So with each passing month, the pastor’s wife grew more and more anxious and afraid, till she was a shadow of her former self. And finally she grew desperate.
One night, when the moon was full, and the pastor lay snoring beside her, she got out of bed, quietly dressed, and went down to the kitchen hearth where they sat every night after supper, she with her mending, he with the Holy Book. From behind a loose stone she brought a suede bag of tobacco. She had taken a little at a time from her husband, so he would not notice. It was her offering. She slipped it into her apron pocket, put on her gray cloak, quietly lifted the latch, and stepped outside.
The pastor’s wife turned once to look at the cottage.
She loved everything about it – the slate roof gleaming in the moonlight; the red rose bush climbing up the trellis by the door; the warm glow of the banked fire in the hearth coming through the window. She would come to love the pastor in time – or so she had been told. But the cottage – the cottage was love at first sight. And it was hers. Nothing had ever been hers before.
But she turned from it, and she began to walk down that path.
She walked past the pastor’s church, with its narrow steeple towering above her, its narrow pews inside. Past the churchyard, with its upright gravestones. Past the fork in the path that led to the village, and into the dark woods.
The moon was behind her now.
Her shadow led the way, dancing before her like a dryad. staining the forest with human form. She walked a long time. Finally she came to another clearing. There, too, was a graveyard – the paupers’ graveyard, where the unbaptised were buried, and those who could not afford the rites of the church, or had committed horrible crimes. At the other end of the graveyard there was an old, dry well. And up the hill, across the clearing, another cottage, very different from her own.
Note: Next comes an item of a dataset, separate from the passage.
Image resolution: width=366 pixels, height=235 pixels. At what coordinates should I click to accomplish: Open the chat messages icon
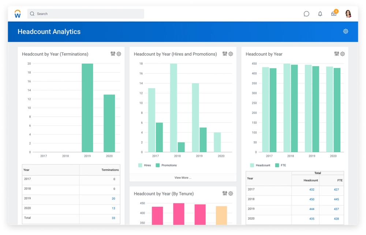click(x=306, y=14)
The roof was thatch, its straw bundled like brooms. Strange, pungent herbs grew in the yard. Through one narrow window the pastor’s wife saw a marshy, phosphorescent light. She had come this far. She knocked on the door.
The stooped old woman who answered was smoking a corncob pipe.
She could have been 70 or 170. The villagers called her the Wise Woman. The pastor called her something else.
The old woman looked up at the young woman, apparently unperturbed by the hour. “Well, if it isn’t the wife of God, out for a walk in in the moonlight. What can I do for you, girl?”
The pastor’s wife confessed her need.
The old woman’s face softened. “That can be done. I can help you with that.”
The pastor’s wife brought the bag from beneath her cloak, and the Wise Woman took it. Then she went to a shelf, emptied the offering into a stone jar, took another jar down. She put seven white stones into the bag and handed it back to the pastor’s wife.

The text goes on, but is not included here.